Quote, word for word, the line containing "This screenshot has height=336, width=365." and all lines that follow it to the end of the records, with no pictures.

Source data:
┏━━

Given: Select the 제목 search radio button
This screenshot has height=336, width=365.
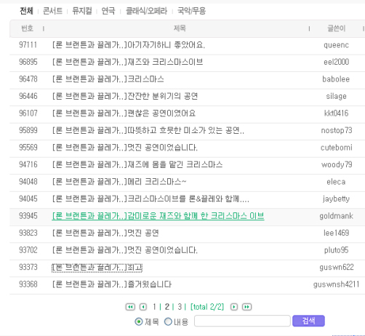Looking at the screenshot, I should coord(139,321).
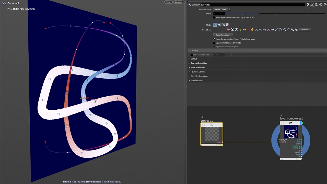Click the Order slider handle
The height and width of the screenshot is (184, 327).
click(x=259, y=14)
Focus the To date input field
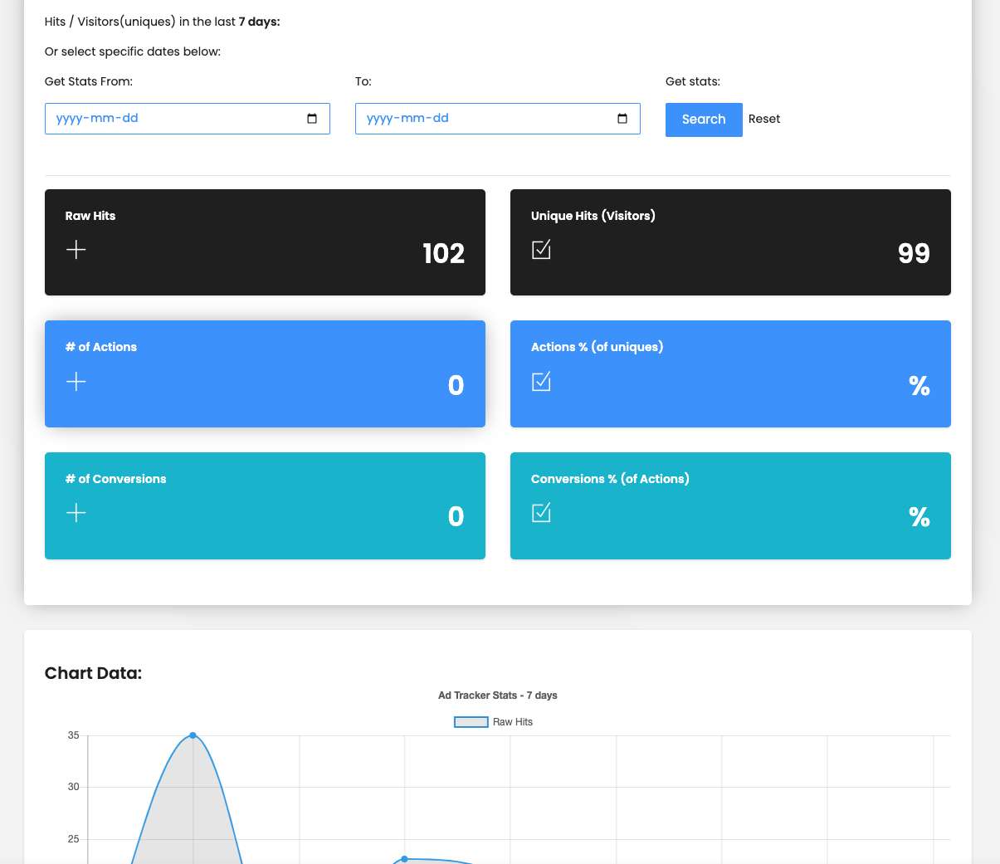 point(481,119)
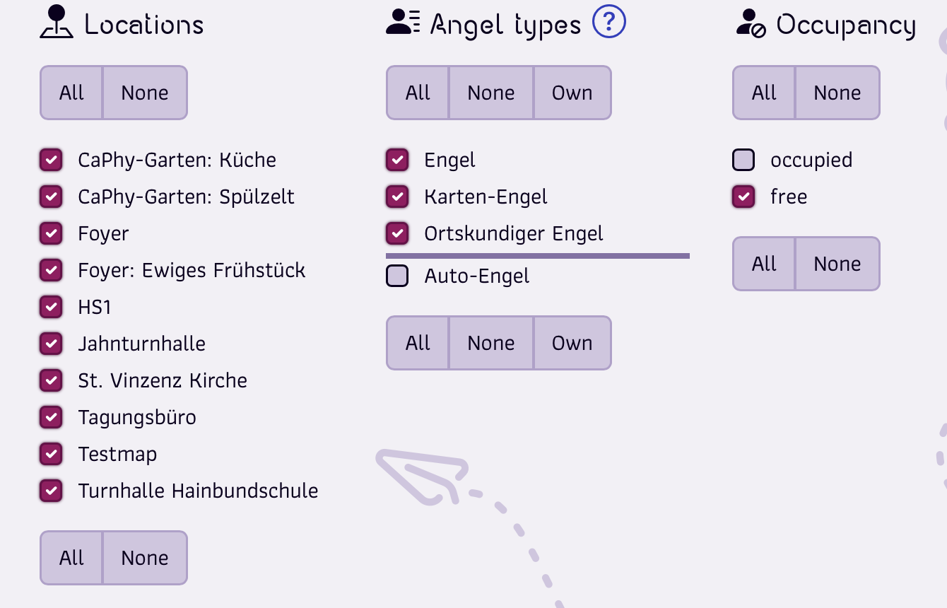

┗━━

▶ _Exercise solution_
This screenshot has height=336, width=365.
Looking at the screenshot, I should coord(139,321).
Click the Order slider handle
The height and width of the screenshot is (184, 327).
click(x=259, y=14)
Focus the To date input field
 point(481,119)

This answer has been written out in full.